According to Gartner, organisations that actively manage their printer, copier, and multifunction device fleet can save up to 30% in print costs.
In response, Y Soft has identified four key things organisations can do to optimise printing in their business:
1. Document capture and workflow automation
By scanning paper-based documents and automating their associated workflows, companies can save both time and money.
“Securely scanning documents to pre-defined document libraries makes it easy to digitise important documents for archiving, and reduces the amount of physical space required,” O’Neill explains.
He says companies should look for a world-class optical character recognition (OCR) engine, among other features, to ensure the documents remain readable, searchable, and editable.
“By keeping subsequent workflows digital, rather than paper-based, companies can save time and avoid the need to print the document again.”

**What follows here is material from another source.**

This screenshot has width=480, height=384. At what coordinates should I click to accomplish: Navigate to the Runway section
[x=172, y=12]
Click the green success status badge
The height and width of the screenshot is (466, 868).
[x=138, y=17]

“You can’t manage what you can’t measure,” says O’Neill.
Organisations looking to optimise their print processes must start with comprehensive reporting so they can see which departments or individual users do the most and least printing, how often they print, what size paper they print to, whether they print in colour, and whether they use double-sided printing options.
“The organisation can then take steps to reduce the amount of unnecessary printing, and, potentially, find ways to bill the cost of printing back to clients or workgroups,” O’Neill explains.
3. Printing governance
Setting smart printing policies and making sure they’re adhered to can dramatically reduce the cost of printing.
This includes mandating monochrome prints in most cases, utilising double-sided printing options, and implementing pull-printing or print roaming solutions to ensure print-outs aren’t wasted.
“By getting employees to think about what they’re printing, organisations can significantly reduce the amount of unnecessary printing, leading to big cost savings,” O’Neill says.
4. Print roaming
According to Y Soft, in 2015, pull-printing solutions, also known as print roaming, made up more than half of managed print services engagements compared to less than 10% in 2005, demonstrating the value of this method of printing.
In this method, users send a document to the printer, then must physically go to the printer and use a swipe card or secure code to release the printing. This reduces the chances of unwanted print-outs, secure documents sitting on the printer, and wasted paper, O’Neill says.
“Businesses that invest in a print management solution can expect to achieve a fast return on investment, as the system begins saving on print costs from day one.”